(SOURCE DATA)
-----

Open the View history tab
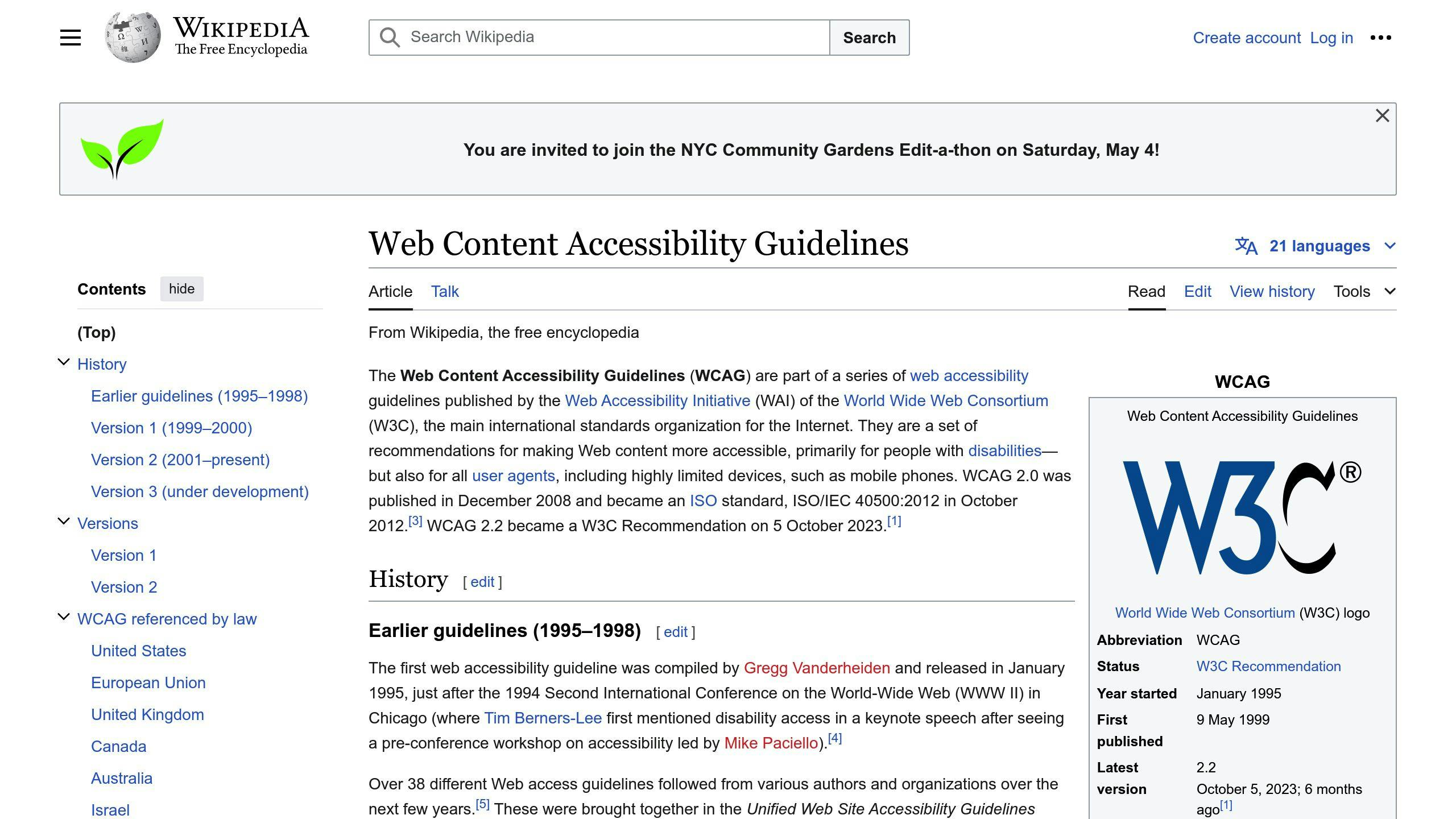 click(1272, 291)
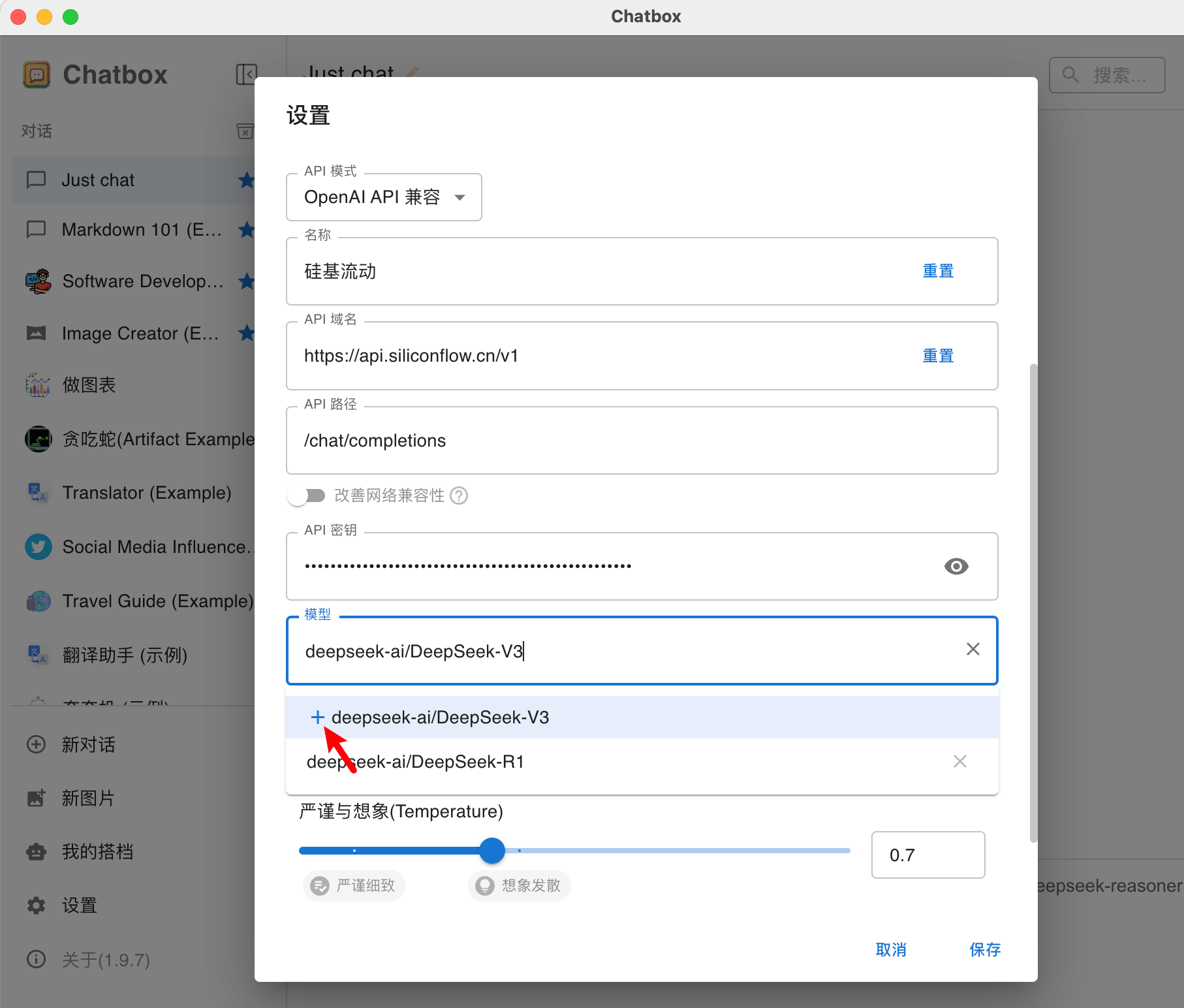Reveal the API key with the eye icon
1184x1008 pixels.
[x=956, y=566]
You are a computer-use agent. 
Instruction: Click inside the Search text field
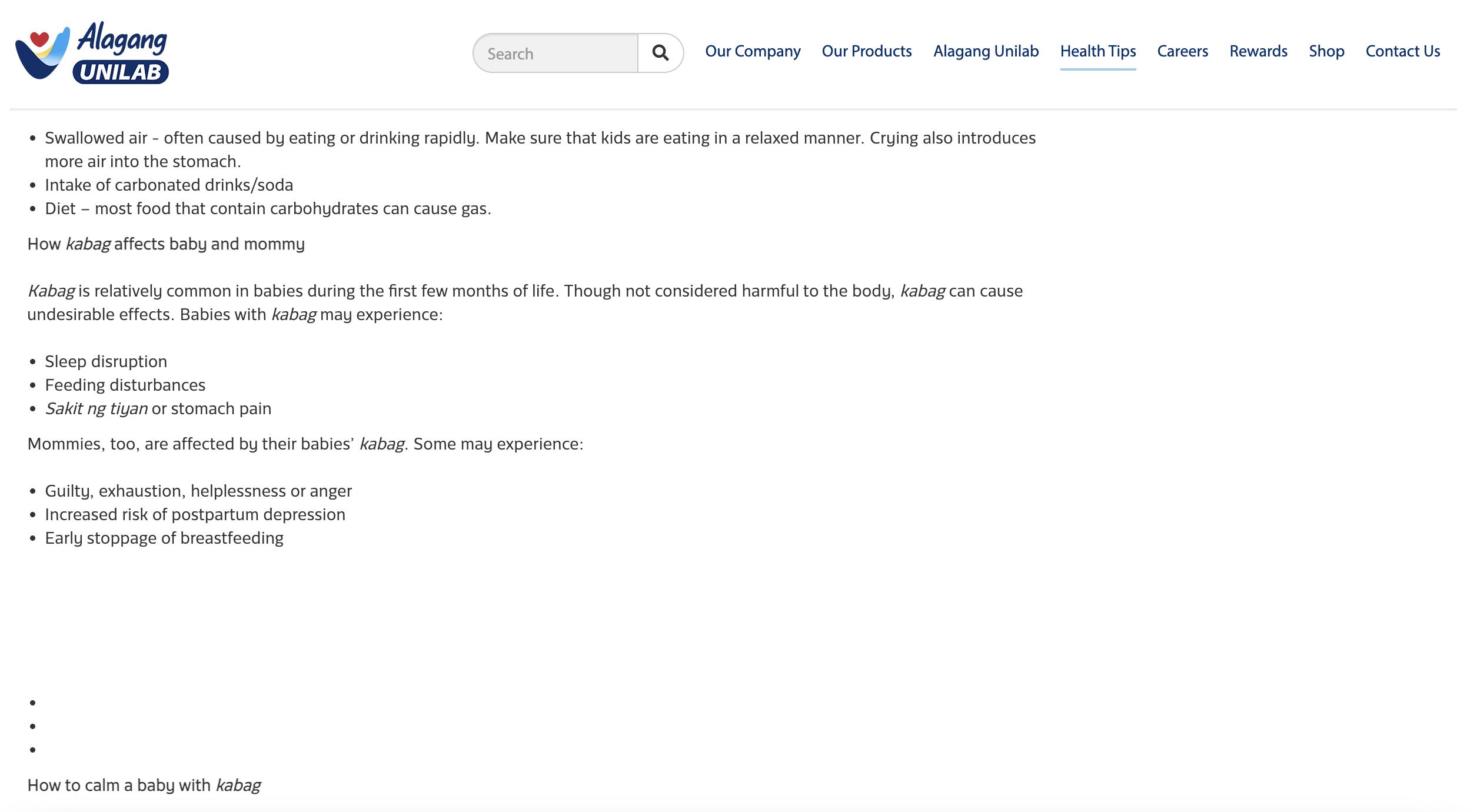[556, 54]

-----

The listing above is to be written out again exactly, with its pictures omitted.

Open the View history tab
 click(1272, 291)
Reveal the API key with the eye icon
1184x1008 pixels.
[x=956, y=566]
You are a computer-use agent. 
Instruction: Click inside the Search text field
[556, 54]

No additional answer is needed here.